Он послал к императору требование разделить Галичину на украинскую и польскую. Предтеча бандеровцев. На собраниях уже тогда говорил коротко, согласно своим аргументам: мужик предпочитает длинную колбасу длинной проповеди.
Бывали в кофейнях люди большого формата и люди малые, и те же снобы, которые хотели посидеть рядом с теми выдающимися, чтобы после рассказывать, в каком это обществе они бывают. Были деятели и «пискачи», с которыми никакого дела не сделаете. О таких говорил посол барон Василько: «ман кап зинген, ман кан танцен, абер нихт миф ден засранцен».
«В сумерках кофеен и впрямь живут целые группы людей, которые создают характерную и специфическую среду, жаждущую дыхания Европы, которое веет с газетных страниц, жаждущую сплетен большого города, а прежде всего яркой жизни на волнах дрожащего света, в арабесках дыма, среди перекличек официантов», — писал в 1910 году один из первых воспевателей быта кофеен Франц Яворский.
Однако сам он к завсегдатаям кнайп не принадлежал. Свидетельствует об этом его удивление: «Знаю одного журналиста, который с гордостью рассказывает, что лучшие свои статьи создал в кофейне». Это вызвало насмешки другого автора, еврейского журналиста Йозефа Майена: «Боже мой! Знаю одного журналиста, который считает, что никогда в жизни не написал еще ни одной статьи вне кофейни. Но не рассказываю об этом налево и направо только потому, что считаю этот факт самым естественным в мире. Этот журналист — это я. И при написании этих слов сижу, ясно, за столиком кофейни, оглядываюсь вокруг, грызу перо и леплю фразы».

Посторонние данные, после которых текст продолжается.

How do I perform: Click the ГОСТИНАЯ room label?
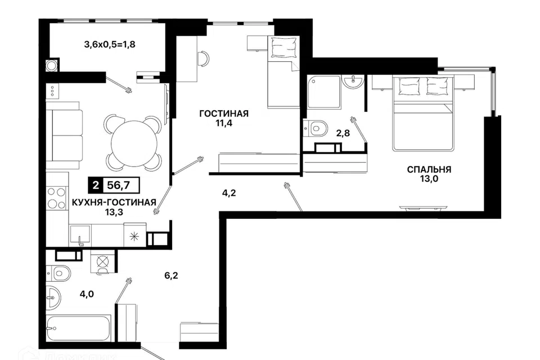(x=224, y=113)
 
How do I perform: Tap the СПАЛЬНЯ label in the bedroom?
(x=429, y=169)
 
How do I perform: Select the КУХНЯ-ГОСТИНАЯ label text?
(x=114, y=202)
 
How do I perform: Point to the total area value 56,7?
(x=118, y=185)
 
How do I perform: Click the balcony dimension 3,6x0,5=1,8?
(x=110, y=44)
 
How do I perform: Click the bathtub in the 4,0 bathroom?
(x=79, y=328)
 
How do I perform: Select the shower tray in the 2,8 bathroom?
(x=324, y=92)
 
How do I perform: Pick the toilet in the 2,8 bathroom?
(x=316, y=128)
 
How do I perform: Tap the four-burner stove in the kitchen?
(x=57, y=198)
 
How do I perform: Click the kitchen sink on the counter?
(x=80, y=235)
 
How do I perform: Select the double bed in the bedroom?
(x=422, y=113)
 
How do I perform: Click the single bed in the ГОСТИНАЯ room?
(x=284, y=73)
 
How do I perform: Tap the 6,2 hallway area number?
(x=171, y=276)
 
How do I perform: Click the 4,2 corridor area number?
(x=229, y=193)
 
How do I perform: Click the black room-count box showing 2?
(x=96, y=185)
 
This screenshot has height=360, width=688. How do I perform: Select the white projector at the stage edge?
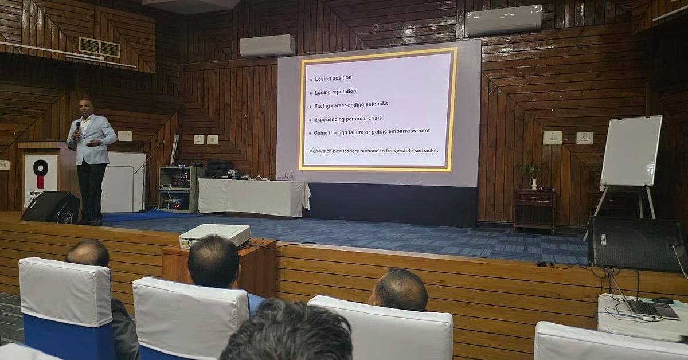tap(214, 234)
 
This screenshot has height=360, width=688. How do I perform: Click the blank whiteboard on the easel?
tap(631, 150)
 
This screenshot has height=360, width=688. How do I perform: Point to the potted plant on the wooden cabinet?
tap(531, 173)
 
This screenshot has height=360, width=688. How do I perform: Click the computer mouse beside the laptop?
tap(663, 300)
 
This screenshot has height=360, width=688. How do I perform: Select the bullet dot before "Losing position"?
tap(310, 79)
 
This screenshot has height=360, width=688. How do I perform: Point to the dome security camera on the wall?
tap(377, 27)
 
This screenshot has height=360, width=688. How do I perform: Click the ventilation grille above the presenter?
tap(99, 48)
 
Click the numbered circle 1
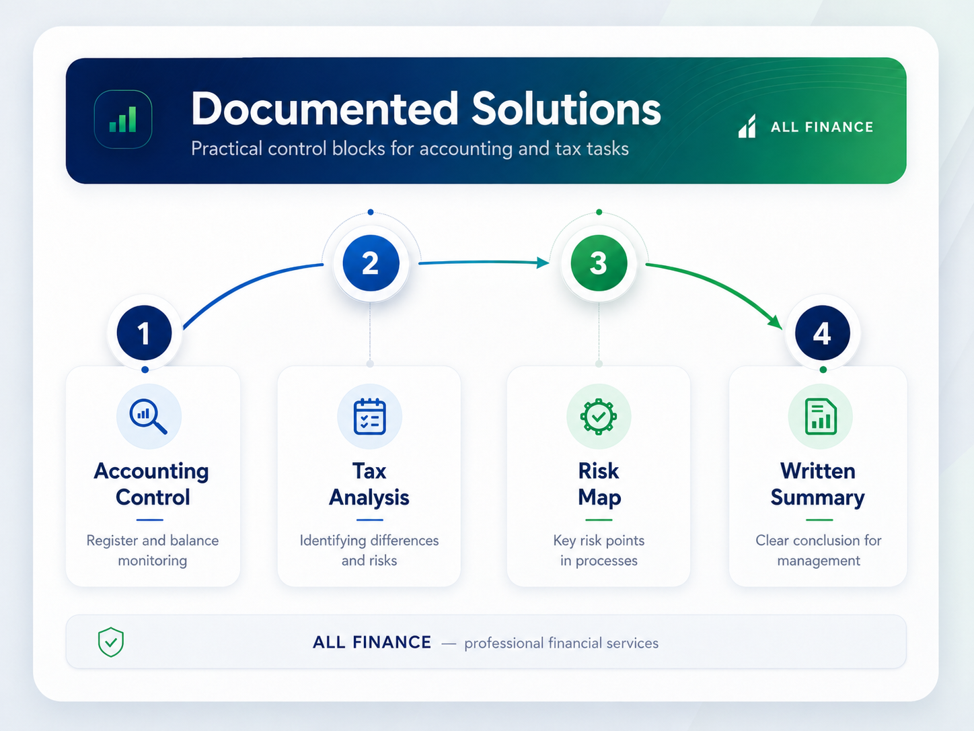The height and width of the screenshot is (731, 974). tap(144, 333)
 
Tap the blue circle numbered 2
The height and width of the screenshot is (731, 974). tap(371, 263)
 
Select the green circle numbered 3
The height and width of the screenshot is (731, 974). tap(599, 263)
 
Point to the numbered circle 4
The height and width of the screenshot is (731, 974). tap(822, 333)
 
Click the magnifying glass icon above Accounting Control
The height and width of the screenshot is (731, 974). tap(148, 417)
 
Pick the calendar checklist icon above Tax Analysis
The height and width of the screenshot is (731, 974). tap(370, 416)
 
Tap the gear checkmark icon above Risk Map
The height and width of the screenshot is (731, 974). tap(599, 416)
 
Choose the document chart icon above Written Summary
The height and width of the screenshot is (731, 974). tap(821, 416)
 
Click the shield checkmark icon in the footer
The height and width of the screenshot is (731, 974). tap(111, 641)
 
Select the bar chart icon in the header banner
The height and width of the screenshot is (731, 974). tap(123, 119)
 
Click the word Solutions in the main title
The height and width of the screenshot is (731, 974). tap(566, 109)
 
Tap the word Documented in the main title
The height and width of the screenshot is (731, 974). tap(324, 109)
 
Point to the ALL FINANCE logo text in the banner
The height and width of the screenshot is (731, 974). tap(822, 127)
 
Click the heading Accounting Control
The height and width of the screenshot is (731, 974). tap(152, 484)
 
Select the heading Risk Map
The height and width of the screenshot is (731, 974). tap(599, 484)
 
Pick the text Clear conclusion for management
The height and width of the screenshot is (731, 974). tap(818, 551)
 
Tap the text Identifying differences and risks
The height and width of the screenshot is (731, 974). tap(369, 551)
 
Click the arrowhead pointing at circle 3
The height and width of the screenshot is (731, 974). tap(543, 263)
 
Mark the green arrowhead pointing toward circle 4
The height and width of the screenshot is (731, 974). tap(776, 322)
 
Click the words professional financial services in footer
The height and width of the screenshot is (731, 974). tap(561, 643)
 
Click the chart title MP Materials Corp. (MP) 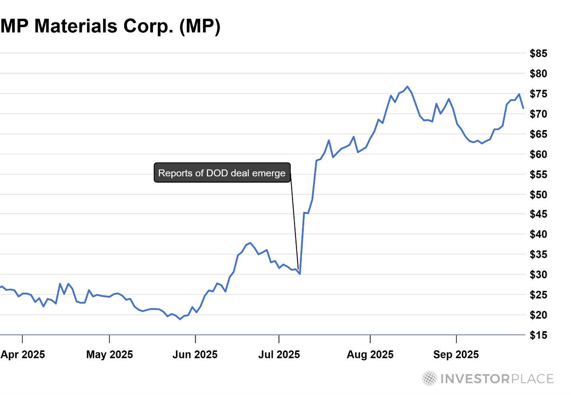point(110,26)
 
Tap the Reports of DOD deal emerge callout point(222,173)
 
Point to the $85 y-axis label point(538,53)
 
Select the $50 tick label point(538,195)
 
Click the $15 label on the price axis point(538,336)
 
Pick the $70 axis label point(538,114)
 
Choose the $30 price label point(538,275)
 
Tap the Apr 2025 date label point(23,355)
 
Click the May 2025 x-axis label point(109,355)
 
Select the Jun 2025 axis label point(195,355)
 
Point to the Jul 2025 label point(279,355)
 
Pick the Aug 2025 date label point(370,355)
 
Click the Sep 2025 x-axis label point(456,355)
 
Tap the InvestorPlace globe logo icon point(430,378)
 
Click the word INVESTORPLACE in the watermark point(497,379)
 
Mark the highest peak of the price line point(407,87)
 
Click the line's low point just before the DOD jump point(299,274)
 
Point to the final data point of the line point(523,108)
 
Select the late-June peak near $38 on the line point(250,243)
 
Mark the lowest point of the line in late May point(180,319)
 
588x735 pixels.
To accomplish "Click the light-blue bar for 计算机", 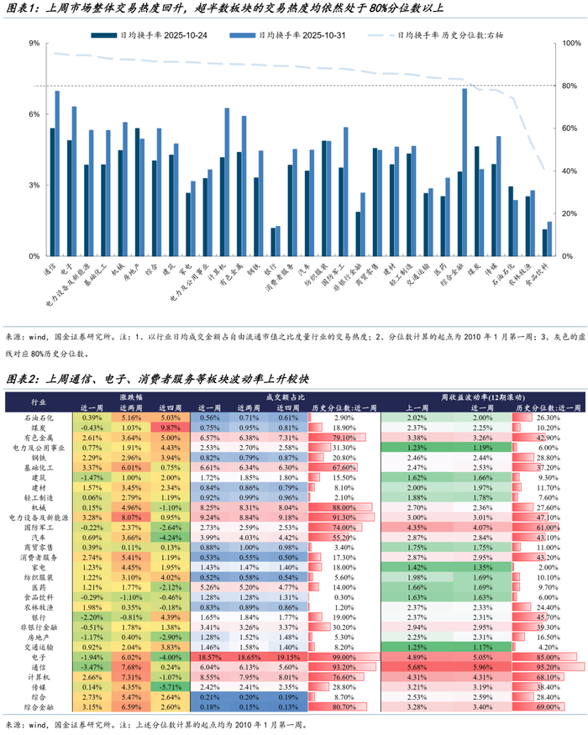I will pos(227,181).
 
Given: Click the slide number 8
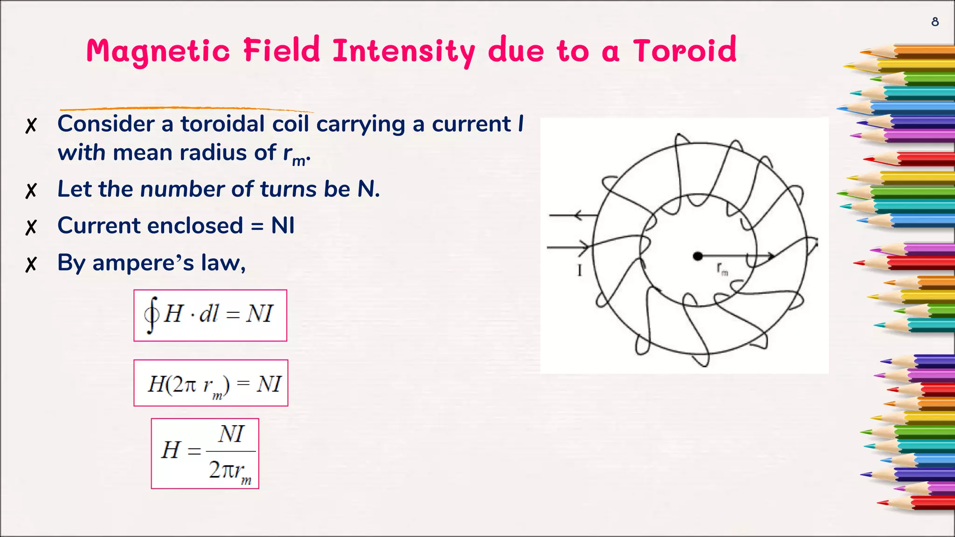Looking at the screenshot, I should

«Кофейня, — писал Петро Карманский, — это изобретение XIX в., изобретение тех времен, когда городская жизнь стала страдать расстройством нервов и когда люди обеднели, т. е. потеряли возможность сходиться в дорогих пивных и погребках, что могут себе позволить разве что биржевики и отдельные пенсионеры.